In turn, data storage 704 may comprise one or more non-transitory computer-readable storage mediums, examples of which may include volatile storage mediums such as random-access memory, registers, cache, etc. and non-volatile storage mediums such as read-only memory, a hard-disk drive, a solid-state drive, flash memory, an optical-storage device, etc. In line with the discussion above, it should also be understood that data storage 704 may comprise computer-readable storage mediums that are distributed across a plurality of physical computing devices connected via a network, such as a storage cluster of a public, private, or hybrid cloud that operates according to technologies such as AWS for Elastic Compute Cloud, Simple Storage Service, etc.
As shown in
The one or more communication interfaces 706 may comprise one or more interfaces that facilitate communication between computing platform 700 and other systems or devices, where each such interface may be wired and/or wireless and may communicate according to any of various communication protocols, examples of which may include Ethernet, Wi-Fi, serial bus (e.g., Universal Serial Bus (USB) or Firewire), cellular network, and/or short-range wireless protocols, among other possibilities.
Although not shown, the computing platform 700 may additionally include or have an interface for connecting to one or more user-interface components that facilitate user interaction with the computing platform 700, such as a keyboard, a mouse, a trackpad, a display screen, a touch-sensitive interface, a stylus, a virtual-reality headset, and/or one or more speaker components, among other possibilities.
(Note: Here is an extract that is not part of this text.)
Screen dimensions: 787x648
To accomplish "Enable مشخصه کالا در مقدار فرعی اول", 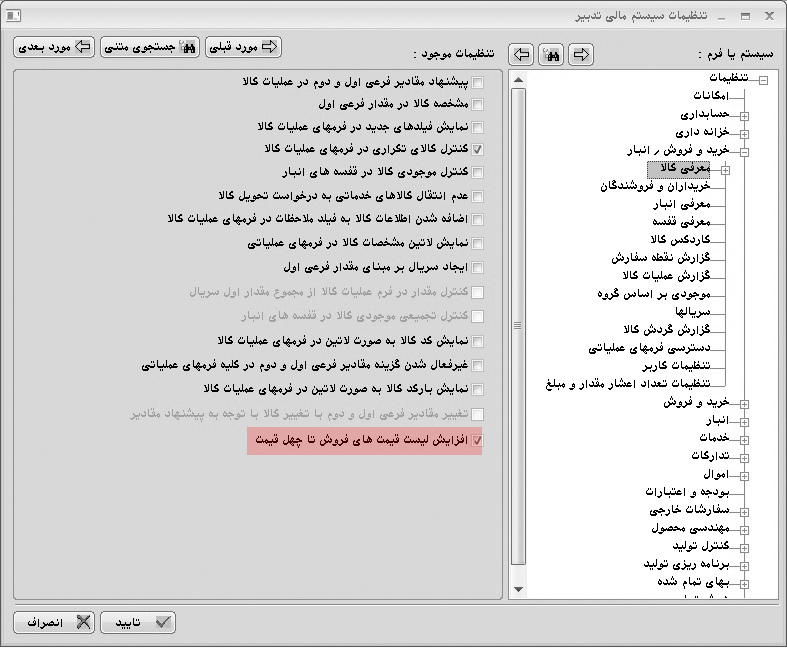I will [x=478, y=104].
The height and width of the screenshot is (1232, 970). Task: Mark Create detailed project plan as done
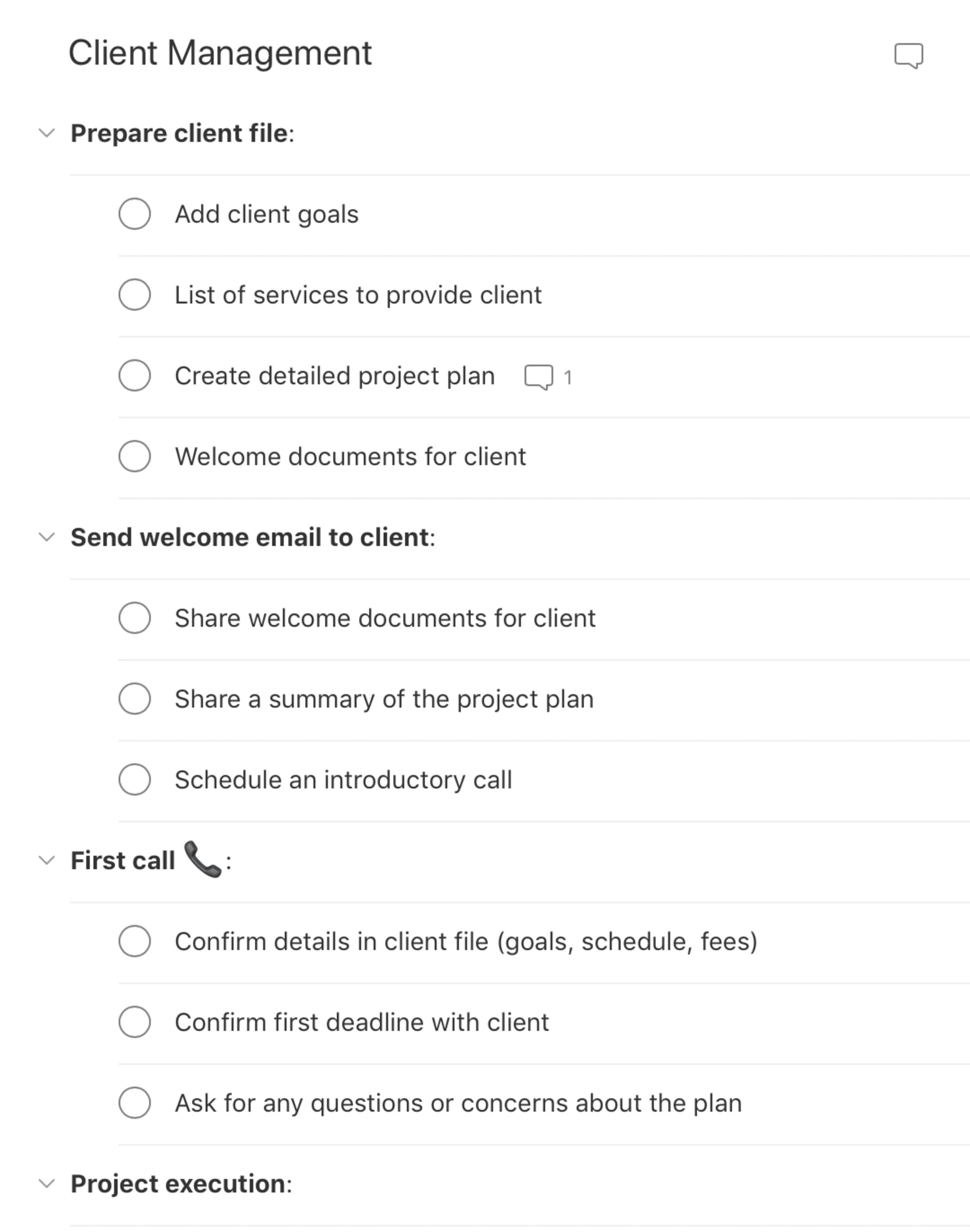pos(134,375)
It should be understood that computing platform 700 is one example of a computing platform that may be used with the examples described herein. Numerous other arrangements are possible and contemplated herein. For instance, other computing systems may include additional components not pictured and/or more or less of the pictured components.
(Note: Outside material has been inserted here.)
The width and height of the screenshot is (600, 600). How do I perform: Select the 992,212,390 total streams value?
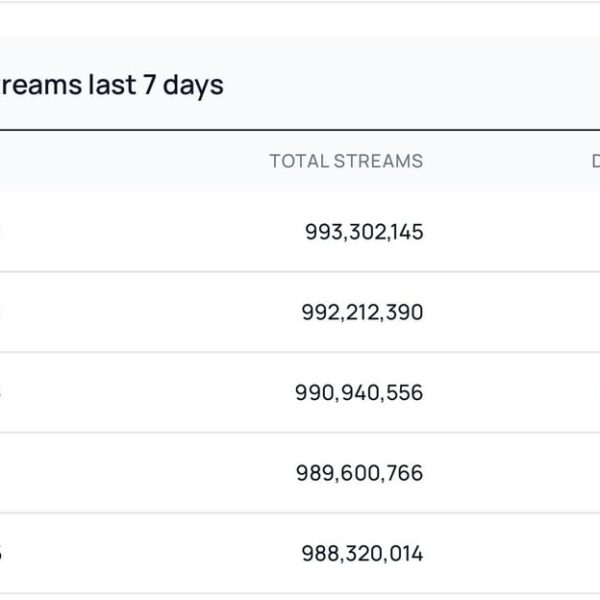pos(362,312)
This disclosure makes reference to the accompanying figures and several examples. One of ordinary skill in the art should understand that such references are for the purpose of explanation only and are therefore not meant to be limiting. Part or all of the disclosed systems, devices, and methods may be rearranged, combined, added to, and/or removed in a variety of manners without departing from the true scope and spirit of the present invention, which will be defined by the claims.
Further, to the extent that examples described herein involve operations performed or initiated by actors, such as “humans,” “curators,” “users” or other entities, this is for purposes of example and explanation only. The claims should not be construed as requiring action by such actors unless explicitly recited in the claim language.